-------- Given data

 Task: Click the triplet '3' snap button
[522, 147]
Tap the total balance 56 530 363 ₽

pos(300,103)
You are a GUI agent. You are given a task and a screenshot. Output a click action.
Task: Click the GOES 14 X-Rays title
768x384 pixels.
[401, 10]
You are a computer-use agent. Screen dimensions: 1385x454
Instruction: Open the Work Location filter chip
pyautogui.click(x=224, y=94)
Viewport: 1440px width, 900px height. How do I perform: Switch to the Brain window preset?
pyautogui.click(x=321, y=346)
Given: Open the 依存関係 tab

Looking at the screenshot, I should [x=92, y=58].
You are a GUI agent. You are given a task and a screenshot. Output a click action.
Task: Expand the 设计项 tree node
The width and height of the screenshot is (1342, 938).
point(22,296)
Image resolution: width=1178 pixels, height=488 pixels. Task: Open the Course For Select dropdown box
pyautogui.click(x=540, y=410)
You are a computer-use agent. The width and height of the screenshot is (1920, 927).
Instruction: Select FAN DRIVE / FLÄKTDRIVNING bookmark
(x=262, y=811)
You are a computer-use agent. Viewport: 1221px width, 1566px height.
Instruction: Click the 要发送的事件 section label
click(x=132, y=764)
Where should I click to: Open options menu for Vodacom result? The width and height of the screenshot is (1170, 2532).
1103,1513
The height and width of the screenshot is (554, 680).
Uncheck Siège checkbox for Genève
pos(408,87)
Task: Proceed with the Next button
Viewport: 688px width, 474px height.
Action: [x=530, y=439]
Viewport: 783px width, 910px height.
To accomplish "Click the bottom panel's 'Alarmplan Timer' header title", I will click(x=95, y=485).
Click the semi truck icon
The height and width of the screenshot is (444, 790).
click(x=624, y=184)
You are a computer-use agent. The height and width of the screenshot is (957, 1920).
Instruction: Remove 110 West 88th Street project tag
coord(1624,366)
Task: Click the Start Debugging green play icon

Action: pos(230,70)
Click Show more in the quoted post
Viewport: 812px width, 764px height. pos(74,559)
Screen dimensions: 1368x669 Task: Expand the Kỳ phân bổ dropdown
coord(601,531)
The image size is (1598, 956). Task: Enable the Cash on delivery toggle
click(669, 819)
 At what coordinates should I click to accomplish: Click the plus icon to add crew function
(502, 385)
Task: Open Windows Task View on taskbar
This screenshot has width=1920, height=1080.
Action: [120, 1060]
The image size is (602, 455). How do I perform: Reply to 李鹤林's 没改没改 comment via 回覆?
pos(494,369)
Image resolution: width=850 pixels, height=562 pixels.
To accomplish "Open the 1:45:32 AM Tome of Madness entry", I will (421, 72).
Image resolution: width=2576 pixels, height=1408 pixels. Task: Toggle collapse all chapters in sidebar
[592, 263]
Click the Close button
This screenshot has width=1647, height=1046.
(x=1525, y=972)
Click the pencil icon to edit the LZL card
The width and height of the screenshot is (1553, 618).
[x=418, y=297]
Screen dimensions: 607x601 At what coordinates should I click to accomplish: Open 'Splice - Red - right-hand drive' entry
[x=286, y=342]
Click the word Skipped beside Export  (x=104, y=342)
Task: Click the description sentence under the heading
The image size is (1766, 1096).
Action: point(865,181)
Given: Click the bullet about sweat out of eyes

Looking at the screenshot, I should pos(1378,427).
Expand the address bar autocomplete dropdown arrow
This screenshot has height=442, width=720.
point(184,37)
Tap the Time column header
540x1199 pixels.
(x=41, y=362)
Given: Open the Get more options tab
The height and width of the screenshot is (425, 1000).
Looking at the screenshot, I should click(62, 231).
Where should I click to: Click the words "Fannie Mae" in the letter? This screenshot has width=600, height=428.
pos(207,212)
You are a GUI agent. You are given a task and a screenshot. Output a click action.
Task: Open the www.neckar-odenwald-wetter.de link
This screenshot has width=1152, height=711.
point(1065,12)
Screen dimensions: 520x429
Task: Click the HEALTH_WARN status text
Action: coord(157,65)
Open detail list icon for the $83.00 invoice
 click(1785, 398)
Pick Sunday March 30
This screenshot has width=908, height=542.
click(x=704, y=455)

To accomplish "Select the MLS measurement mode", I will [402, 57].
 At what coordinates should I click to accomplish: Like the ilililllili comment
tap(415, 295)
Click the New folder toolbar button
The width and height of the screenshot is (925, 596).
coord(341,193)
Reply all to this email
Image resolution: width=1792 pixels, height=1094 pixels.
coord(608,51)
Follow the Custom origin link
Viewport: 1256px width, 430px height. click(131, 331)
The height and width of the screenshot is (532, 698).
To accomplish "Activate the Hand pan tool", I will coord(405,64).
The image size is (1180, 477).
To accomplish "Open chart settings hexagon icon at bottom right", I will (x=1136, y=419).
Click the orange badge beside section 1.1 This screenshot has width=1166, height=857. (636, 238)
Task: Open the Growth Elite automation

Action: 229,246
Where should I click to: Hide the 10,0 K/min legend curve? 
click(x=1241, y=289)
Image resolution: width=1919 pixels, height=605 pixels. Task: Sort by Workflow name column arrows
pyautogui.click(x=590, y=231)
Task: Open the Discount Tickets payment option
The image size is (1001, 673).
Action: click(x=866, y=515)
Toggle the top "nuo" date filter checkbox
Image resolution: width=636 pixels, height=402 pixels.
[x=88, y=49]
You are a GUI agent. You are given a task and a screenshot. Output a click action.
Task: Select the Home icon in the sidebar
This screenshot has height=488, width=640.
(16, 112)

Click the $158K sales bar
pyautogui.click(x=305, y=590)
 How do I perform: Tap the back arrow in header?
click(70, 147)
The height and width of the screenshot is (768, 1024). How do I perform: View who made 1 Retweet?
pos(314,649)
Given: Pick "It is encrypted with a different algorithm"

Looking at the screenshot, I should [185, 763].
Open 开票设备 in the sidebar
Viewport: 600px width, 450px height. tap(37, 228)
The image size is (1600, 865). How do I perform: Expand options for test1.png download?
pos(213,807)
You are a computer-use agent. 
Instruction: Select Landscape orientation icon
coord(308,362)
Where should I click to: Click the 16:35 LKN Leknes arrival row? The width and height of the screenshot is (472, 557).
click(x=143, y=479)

----------------

#### Exercise directions:
Determine which lines above include the word "beside", and report those lines in full.

#### Solution to the exercise:
Click the word Skipped beside Export  (x=104, y=342)
Click the orange badge beside section 1.1 This screenshot has width=1166, height=857. (636, 238)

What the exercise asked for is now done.